Freud nos presentó conceptos que parecen sacados de una telenovela interior: el ego, el id y el superego, una verdadera tríada del caos emocional donde nadie se entiende, pero todos quieren mandar. Nos mostró que somos contradictorios, confusos, y que el psicoanálisis no es magia; es solo una manera elegante de mirar el caos y tratar de entender por qué nos controla.
¿Y cómo trataba Freud estas neurosis? Simple: ponía al paciente en el diván y escuchaba en silencio mientras la persona deshilaba sus traumas como quien teje angustias. A veces cabeceaba, a veces fingía entender, pero siempre volvía con una interpretación que hacía parecer que todo era culpa de la madre, del padre o de pulsiones libidinosas no resueltas.
Freud fue acusado de ver sexo en todo, y tal vez lo veía, pero también vio lo que nadie quería ver: que el ser humano es una mezcla de contradicción, confusión y pequeños mecanismos de defensa que nos hacen únicos y, claro, un poco neuróticos.

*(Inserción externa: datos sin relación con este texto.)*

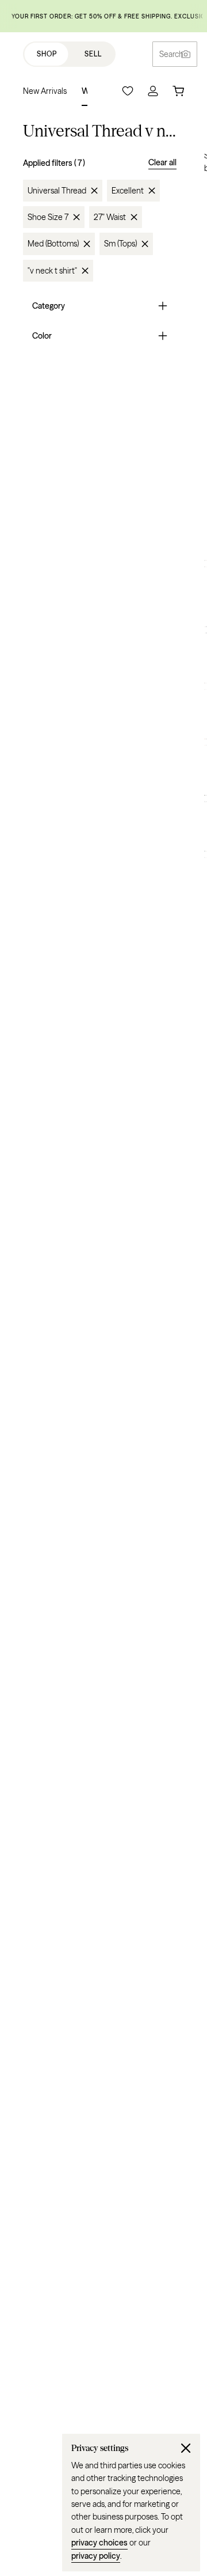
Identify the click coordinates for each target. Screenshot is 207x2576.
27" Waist (110, 217)
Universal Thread (57, 190)
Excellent (128, 190)
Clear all (162, 162)
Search (171, 54)
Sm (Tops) (120, 243)
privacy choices (99, 2542)
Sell (93, 54)
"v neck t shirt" (52, 270)
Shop (47, 54)
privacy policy (95, 2556)
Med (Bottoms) (53, 243)
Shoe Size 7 (48, 217)
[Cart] (178, 91)
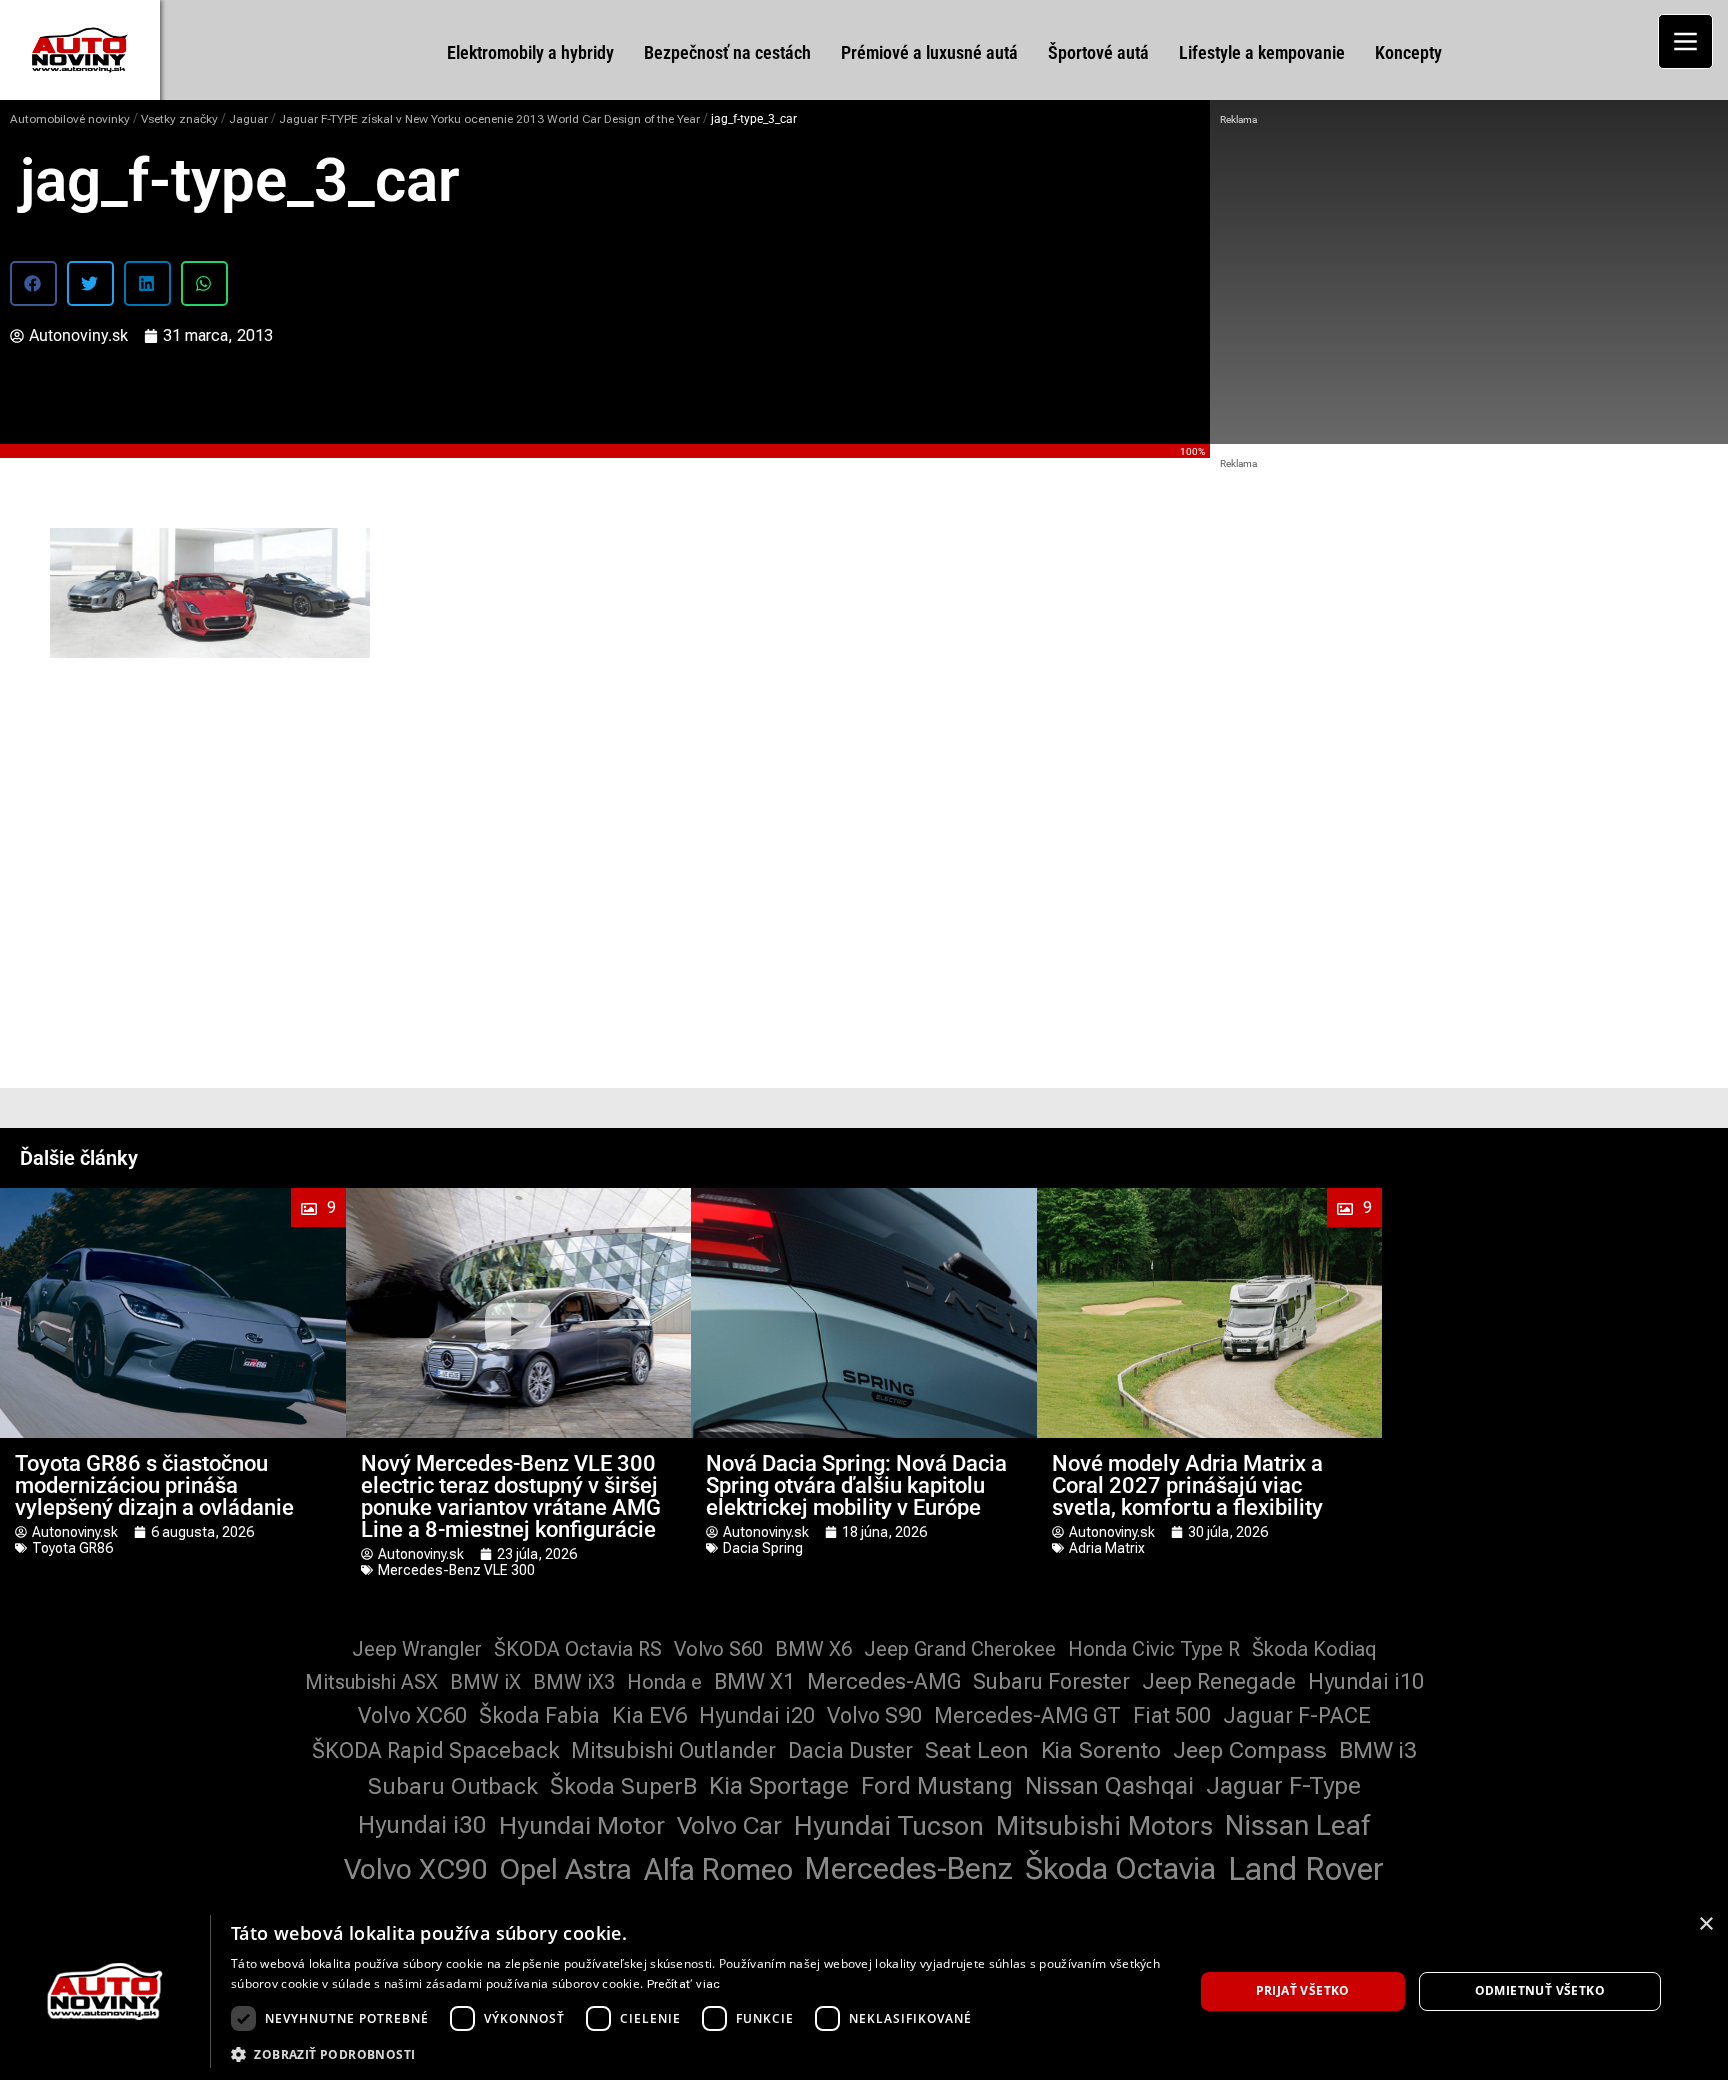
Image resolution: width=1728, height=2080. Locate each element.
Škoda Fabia (539, 1715)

Al final, Freud no curó a todos, pero dejó a todos más curiosos, más conscientes de su propia psicología y, inevitablemente, un poco más neuróticos. Nos enseñó que comprender la psique humana es más importante que resolver cada problema individual, y que observar nuestros sueños, miedos y deseos reprimidos es un viaje sin fin.
¿Y qué diría Freud de mí, Horácio Guimarães? Probablemente algo como: “Un caso clásico de ego inflado, deseo reprimido y sarcasmo como mecanismo de defensa.” Pero en el fondo, Freud nos enseñó que todos somos un poco Horácio: irónicos, confusos y fascinantemente complejos, navegando por la vida mientras el inconsciente sonríe en silencio desde un rincón.